Go through the listing and write out all of it exactly.
____________________
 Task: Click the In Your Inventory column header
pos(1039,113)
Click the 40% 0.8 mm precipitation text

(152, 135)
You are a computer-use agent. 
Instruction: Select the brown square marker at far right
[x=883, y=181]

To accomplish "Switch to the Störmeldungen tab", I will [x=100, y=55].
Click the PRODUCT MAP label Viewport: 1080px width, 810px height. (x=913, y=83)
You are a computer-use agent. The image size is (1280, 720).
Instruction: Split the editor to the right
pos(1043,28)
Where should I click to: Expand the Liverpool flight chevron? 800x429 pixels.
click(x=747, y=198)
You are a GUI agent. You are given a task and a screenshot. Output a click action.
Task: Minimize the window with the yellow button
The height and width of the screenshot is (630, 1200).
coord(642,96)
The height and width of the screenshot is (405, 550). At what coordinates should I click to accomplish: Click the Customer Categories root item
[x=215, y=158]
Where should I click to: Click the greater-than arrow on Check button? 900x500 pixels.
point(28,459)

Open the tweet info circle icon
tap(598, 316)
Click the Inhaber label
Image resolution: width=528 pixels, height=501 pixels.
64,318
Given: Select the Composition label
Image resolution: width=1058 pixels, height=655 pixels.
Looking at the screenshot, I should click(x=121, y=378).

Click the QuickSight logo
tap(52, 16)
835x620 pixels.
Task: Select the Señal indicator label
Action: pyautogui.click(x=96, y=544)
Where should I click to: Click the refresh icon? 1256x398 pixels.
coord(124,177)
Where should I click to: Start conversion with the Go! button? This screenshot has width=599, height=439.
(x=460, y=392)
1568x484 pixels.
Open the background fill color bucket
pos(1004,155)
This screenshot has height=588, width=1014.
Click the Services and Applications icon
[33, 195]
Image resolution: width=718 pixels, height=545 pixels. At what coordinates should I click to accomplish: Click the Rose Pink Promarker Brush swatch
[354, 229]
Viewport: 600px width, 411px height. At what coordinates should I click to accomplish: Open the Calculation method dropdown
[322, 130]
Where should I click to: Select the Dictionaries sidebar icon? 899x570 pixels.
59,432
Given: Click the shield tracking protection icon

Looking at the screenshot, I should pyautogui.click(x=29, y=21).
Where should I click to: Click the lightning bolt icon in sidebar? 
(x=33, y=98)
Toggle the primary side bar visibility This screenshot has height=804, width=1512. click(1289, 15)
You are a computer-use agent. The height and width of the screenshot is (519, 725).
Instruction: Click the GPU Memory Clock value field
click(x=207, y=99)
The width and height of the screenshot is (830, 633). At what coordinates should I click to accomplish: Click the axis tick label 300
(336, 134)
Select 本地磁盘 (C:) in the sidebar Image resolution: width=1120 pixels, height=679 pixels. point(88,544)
____________________
▸ **RESULT OF THIS TASK**:
 Task: Click the In Your Inventory column header
pos(1039,113)
Click the 40% 0.8 mm precipitation text

(152, 135)
You are a computer-use agent. 
Instruction: Select the brown square marker at far right
[x=883, y=181]

To accomplish "Switch to the Störmeldungen tab", I will [x=100, y=55].
Click the PRODUCT MAP label Viewport: 1080px width, 810px height. (x=913, y=83)
You are a computer-use agent. The image size is (1280, 720).
Instruction: Split the editor to the right
pos(1043,28)
Where should I click to: Expand the Liverpool flight chevron? 800x429 pixels.
click(x=747, y=198)
You are a GUI agent. You are given a task and a screenshot. Output a click action.
Task: Minimize the window with the yellow button
The height and width of the screenshot is (630, 1200).
coord(642,96)
The height and width of the screenshot is (405, 550). At what coordinates should I click to accomplish: Click the Customer Categories root item
[x=215, y=158]
Where should I click to: Click the greater-than arrow on Check button? 900x500 pixels.
point(28,459)

Open the tweet info circle icon
tap(598, 316)
Click the Inhaber label
Image resolution: width=528 pixels, height=501 pixels.
64,318
Given: Select the Composition label
Image resolution: width=1058 pixels, height=655 pixels.
Looking at the screenshot, I should click(x=121, y=378).

Click the QuickSight logo
tap(52, 16)
835x620 pixels.
Task: Select the Señal indicator label
Action: pyautogui.click(x=96, y=544)
Where should I click to: Click the refresh icon? 1256x398 pixels.
coord(124,177)
Where should I click to: Start conversion with the Go! button? This screenshot has width=599, height=439.
(x=460, y=392)
1568x484 pixels.
Open the background fill color bucket
pos(1004,155)
This screenshot has height=588, width=1014.
Click the Services and Applications icon
[33, 195]
Image resolution: width=718 pixels, height=545 pixels. At what coordinates should I click to accomplish: Click the Rose Pink Promarker Brush swatch
[354, 229]
Viewport: 600px width, 411px height. At what coordinates should I click to accomplish: Open the Calculation method dropdown
[322, 130]
Where should I click to: Select the Dictionaries sidebar icon? 899x570 pixels.
59,432
Given: Click the shield tracking protection icon

Looking at the screenshot, I should pyautogui.click(x=29, y=21).
Where should I click to: Click the lightning bolt icon in sidebar? 
(x=33, y=98)
Toggle the primary side bar visibility This screenshot has height=804, width=1512. click(1289, 15)
You are a computer-use agent. The height and width of the screenshot is (519, 725).
Instruction: Click the GPU Memory Clock value field
click(x=207, y=99)
The width and height of the screenshot is (830, 633). At what coordinates should I click to accomplish: Click the axis tick label 300
(336, 134)
Select 本地磁盘 (C:) in the sidebar Image resolution: width=1120 pixels, height=679 pixels. point(88,544)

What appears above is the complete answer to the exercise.